**PROVIDED ENTRIES**.
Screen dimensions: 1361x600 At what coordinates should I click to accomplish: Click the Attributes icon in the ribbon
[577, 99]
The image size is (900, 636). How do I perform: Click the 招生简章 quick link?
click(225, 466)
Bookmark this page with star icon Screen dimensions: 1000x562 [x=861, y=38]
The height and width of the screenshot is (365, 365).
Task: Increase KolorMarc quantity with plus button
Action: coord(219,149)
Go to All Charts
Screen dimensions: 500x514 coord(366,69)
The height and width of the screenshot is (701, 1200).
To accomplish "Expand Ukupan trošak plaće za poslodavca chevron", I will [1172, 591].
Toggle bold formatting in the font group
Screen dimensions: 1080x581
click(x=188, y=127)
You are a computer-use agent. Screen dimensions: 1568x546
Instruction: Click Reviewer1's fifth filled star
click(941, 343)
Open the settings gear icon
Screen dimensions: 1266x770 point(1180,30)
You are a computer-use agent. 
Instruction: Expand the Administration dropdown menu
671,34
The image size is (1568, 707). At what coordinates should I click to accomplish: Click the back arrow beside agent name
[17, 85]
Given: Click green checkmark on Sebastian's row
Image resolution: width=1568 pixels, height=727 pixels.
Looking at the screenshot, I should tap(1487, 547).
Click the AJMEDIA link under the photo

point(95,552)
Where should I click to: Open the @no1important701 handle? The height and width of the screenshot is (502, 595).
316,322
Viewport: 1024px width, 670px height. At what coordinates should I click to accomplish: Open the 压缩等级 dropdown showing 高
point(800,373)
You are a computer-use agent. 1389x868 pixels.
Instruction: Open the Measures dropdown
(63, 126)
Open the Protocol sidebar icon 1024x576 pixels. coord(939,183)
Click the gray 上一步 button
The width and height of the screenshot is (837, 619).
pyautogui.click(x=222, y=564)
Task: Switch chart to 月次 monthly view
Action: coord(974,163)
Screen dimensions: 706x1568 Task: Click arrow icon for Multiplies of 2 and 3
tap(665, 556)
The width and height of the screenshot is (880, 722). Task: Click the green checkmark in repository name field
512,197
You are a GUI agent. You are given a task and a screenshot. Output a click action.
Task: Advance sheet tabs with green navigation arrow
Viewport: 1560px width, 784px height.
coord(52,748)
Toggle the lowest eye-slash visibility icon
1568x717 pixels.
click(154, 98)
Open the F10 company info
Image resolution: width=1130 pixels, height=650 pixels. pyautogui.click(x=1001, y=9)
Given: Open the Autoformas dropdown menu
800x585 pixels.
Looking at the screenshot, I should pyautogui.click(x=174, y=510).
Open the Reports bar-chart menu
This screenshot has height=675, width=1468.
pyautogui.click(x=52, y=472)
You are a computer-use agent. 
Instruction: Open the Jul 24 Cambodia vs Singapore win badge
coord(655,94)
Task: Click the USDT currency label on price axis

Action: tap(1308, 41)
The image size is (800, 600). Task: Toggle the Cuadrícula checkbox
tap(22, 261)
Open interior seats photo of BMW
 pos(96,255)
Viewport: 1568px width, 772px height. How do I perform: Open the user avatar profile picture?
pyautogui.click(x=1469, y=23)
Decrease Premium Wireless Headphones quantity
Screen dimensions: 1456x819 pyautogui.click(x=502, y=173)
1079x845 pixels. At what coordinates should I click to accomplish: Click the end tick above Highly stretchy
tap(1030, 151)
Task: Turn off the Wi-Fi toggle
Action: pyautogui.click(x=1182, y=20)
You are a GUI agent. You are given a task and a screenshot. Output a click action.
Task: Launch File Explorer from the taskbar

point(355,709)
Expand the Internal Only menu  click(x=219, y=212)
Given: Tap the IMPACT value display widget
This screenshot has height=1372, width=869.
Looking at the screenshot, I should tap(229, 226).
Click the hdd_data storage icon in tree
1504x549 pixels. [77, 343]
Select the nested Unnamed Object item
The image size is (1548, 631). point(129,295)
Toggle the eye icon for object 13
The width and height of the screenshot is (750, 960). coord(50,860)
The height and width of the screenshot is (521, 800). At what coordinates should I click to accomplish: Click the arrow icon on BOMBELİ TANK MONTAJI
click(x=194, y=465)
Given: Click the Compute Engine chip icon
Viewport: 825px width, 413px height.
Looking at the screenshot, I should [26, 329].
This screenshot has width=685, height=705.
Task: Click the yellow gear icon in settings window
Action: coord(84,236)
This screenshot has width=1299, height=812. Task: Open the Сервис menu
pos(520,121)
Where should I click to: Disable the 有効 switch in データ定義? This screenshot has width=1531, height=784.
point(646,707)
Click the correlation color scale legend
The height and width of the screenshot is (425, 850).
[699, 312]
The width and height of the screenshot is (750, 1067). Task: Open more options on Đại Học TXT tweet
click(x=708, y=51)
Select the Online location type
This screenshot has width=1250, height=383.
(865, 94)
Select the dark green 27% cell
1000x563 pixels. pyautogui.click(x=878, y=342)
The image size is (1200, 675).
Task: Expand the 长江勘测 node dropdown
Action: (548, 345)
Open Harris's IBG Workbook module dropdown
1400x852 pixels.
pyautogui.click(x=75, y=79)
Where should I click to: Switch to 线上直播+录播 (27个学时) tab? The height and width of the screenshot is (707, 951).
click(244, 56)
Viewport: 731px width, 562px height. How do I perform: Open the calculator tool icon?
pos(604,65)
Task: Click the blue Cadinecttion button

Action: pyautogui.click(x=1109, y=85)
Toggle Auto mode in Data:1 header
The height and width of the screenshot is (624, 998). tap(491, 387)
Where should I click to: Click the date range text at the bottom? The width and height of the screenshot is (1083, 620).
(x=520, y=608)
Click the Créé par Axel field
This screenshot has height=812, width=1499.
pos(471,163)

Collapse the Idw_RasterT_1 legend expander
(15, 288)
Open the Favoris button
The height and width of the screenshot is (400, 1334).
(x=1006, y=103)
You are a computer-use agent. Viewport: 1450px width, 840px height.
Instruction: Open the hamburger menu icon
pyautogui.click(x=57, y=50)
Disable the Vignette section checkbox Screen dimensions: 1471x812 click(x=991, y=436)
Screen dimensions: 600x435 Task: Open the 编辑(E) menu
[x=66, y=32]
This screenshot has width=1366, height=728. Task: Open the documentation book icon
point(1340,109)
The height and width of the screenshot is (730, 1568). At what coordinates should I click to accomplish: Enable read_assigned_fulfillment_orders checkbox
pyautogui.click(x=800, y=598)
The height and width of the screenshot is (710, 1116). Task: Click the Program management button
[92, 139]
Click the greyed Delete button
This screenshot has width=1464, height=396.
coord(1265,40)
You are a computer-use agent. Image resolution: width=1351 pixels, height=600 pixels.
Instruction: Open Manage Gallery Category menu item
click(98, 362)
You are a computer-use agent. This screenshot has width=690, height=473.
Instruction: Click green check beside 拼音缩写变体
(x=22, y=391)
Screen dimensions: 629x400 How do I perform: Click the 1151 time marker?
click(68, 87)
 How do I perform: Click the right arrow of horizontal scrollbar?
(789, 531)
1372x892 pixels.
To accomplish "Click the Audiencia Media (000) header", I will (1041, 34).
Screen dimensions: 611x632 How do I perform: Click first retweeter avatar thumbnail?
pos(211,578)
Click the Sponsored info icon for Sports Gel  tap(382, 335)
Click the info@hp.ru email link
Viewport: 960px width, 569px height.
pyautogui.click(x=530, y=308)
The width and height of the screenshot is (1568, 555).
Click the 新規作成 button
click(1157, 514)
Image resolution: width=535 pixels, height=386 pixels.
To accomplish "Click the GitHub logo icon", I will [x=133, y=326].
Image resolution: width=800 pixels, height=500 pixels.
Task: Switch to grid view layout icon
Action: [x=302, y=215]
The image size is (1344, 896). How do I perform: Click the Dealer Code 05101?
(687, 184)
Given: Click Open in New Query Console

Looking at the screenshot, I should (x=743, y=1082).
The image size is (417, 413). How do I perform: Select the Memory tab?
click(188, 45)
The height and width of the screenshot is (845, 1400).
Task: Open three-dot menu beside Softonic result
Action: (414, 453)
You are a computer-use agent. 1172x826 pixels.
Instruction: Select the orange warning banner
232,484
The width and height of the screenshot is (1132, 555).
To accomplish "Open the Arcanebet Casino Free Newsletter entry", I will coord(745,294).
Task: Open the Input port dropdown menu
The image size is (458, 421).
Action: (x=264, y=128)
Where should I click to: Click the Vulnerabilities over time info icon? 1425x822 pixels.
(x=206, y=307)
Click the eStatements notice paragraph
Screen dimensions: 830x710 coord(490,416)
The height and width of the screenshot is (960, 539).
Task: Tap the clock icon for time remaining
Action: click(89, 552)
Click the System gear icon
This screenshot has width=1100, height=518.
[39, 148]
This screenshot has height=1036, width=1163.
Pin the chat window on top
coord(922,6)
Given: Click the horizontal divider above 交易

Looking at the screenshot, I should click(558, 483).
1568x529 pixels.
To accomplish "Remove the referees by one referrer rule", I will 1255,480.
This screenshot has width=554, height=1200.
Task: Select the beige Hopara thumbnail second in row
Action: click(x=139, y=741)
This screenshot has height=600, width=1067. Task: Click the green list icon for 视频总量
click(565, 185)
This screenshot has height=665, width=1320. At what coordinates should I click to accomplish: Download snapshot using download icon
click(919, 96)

**REQUEST**.
Please retype the items word for word, starting at the line that contains "Open Harris's IBG Workbook module dropdown" and stopping after the line that contains "pyautogui.click(x=800, y=598)".

**REPLY**.
Open Harris's IBG Workbook module dropdown
1400x852 pixels.
pyautogui.click(x=75, y=79)
Where should I click to: Switch to 线上直播+录播 (27个学时) tab? The height and width of the screenshot is (707, 951).
click(244, 56)
Viewport: 731px width, 562px height. How do I perform: Open the calculator tool icon?
pos(604,65)
Task: Click the blue Cadinecttion button

Action: pyautogui.click(x=1109, y=85)
Toggle Auto mode in Data:1 header
The height and width of the screenshot is (624, 998). tap(491, 387)
Where should I click to: Click the date range text at the bottom? The width and height of the screenshot is (1083, 620).
(x=520, y=608)
Click the Créé par Axel field
This screenshot has height=812, width=1499.
pos(471,163)

Collapse the Idw_RasterT_1 legend expander
(15, 288)
Open the Favoris button
The height and width of the screenshot is (400, 1334).
(x=1006, y=103)
You are a computer-use agent. Viewport: 1450px width, 840px height.
Instruction: Open the hamburger menu icon
pyautogui.click(x=57, y=50)
Disable the Vignette section checkbox Screen dimensions: 1471x812 click(x=991, y=436)
Screen dimensions: 600x435 Task: Open the 编辑(E) menu
[x=66, y=32]
This screenshot has width=1366, height=728. Task: Open the documentation book icon
point(1340,109)
The height and width of the screenshot is (730, 1568). At what coordinates should I click to accomplish: Enable read_assigned_fulfillment_orders checkbox
pyautogui.click(x=800, y=598)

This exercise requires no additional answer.